(Pointing lines for text and page items)
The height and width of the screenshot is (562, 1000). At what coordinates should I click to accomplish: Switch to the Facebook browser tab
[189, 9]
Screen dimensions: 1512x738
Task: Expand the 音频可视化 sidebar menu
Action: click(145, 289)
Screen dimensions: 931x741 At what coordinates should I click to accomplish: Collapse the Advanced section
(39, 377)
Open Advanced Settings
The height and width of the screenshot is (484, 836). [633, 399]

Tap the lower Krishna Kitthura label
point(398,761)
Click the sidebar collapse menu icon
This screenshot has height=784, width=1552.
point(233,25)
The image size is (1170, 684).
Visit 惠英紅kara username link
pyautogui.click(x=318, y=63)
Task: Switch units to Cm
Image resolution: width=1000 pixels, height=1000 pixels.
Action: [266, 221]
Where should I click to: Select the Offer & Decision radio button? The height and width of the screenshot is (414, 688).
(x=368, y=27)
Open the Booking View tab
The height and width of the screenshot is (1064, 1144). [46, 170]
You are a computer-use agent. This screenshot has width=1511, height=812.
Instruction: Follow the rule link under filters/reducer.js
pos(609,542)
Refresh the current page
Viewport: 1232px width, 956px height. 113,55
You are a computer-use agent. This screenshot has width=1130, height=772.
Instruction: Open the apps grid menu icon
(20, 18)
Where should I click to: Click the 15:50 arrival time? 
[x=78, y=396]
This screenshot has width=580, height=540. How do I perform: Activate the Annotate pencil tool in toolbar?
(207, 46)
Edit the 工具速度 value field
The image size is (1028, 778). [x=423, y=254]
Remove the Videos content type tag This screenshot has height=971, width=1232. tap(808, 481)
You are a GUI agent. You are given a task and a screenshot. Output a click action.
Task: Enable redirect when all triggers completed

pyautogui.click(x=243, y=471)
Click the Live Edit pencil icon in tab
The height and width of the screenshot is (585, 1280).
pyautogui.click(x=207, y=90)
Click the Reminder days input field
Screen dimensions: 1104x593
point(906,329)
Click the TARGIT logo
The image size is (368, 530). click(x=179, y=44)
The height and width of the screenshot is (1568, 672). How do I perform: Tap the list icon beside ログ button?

Goal:
Put the lines above into a numbered list, leaving out any blank lines.

Task answer:
1. The height and width of the screenshot is (562, 1000). At what coordinates should I click to accomplish: Switch to the Facebook browser tab
2. [189, 9]
3. Screen dimensions: 1512x738
4. Task: Expand the 音频可视化 sidebar menu
5. Action: click(145, 289)
6. Screen dimensions: 931x741 At what coordinates should I click to accomplish: Collapse the Advanced section
7. (39, 377)
8. Open Advanced Settings
9. The height and width of the screenshot is (484, 836). [633, 399]
10. Tap the lower Krishna Kitthura label
11. point(398,761)
12. Click the sidebar collapse menu icon
13. This screenshot has height=784, width=1552.
14. point(233,25)
15. The image size is (1170, 684).
16. Visit 惠英紅kara username link
17. pyautogui.click(x=318, y=63)
18. Task: Switch units to Cm
19. Image resolution: width=1000 pixels, height=1000 pixels.
20. Action: [266, 221]
21. Where should I click to: Select the Offer & Decision radio button? The height and width of the screenshot is (414, 688).
22. (x=368, y=27)
23. Open the Booking View tab
24. The height and width of the screenshot is (1064, 1144). [46, 170]
25. You are a computer-use agent. This screenshot has width=1511, height=812.
26. Instruction: Follow the rule link under filters/reducer.js
27. pos(609,542)
28. Refresh the current page
29. Viewport: 1232px width, 956px height. 113,55
30. You are a computer-use agent. This screenshot has width=1130, height=772.
31. Instruction: Open the apps grid menu icon
32. (20, 18)
33. Where should I click to: Click the 15:50 arrival time? 
34. [x=78, y=396]
35. This screenshot has width=580, height=540. How do I perform: Activate the Annotate pencil tool in toolbar?
36. (207, 46)
37. Edit the 工具速度 value field
38. The image size is (1028, 778). [x=423, y=254]
39. Remove the Videos content type tag This screenshot has height=971, width=1232. tap(808, 481)
40. You are a GUI agent. You are given a task and a screenshot. Output a click action.
41. Task: Enable redirect when all triggers completed
42. pyautogui.click(x=243, y=471)
43. Click the Live Edit pencil icon in tab
44. The height and width of the screenshot is (585, 1280).
45. pyautogui.click(x=207, y=90)
46. Click the Reminder days input field
47. Screen dimensions: 1104x593
48. point(906,329)
49. Click the TARGIT logo
50. The image size is (368, 530). click(x=179, y=44)
51. The height and width of the screenshot is (1568, 672). How do I perform: Tap the list icon beside ログ button?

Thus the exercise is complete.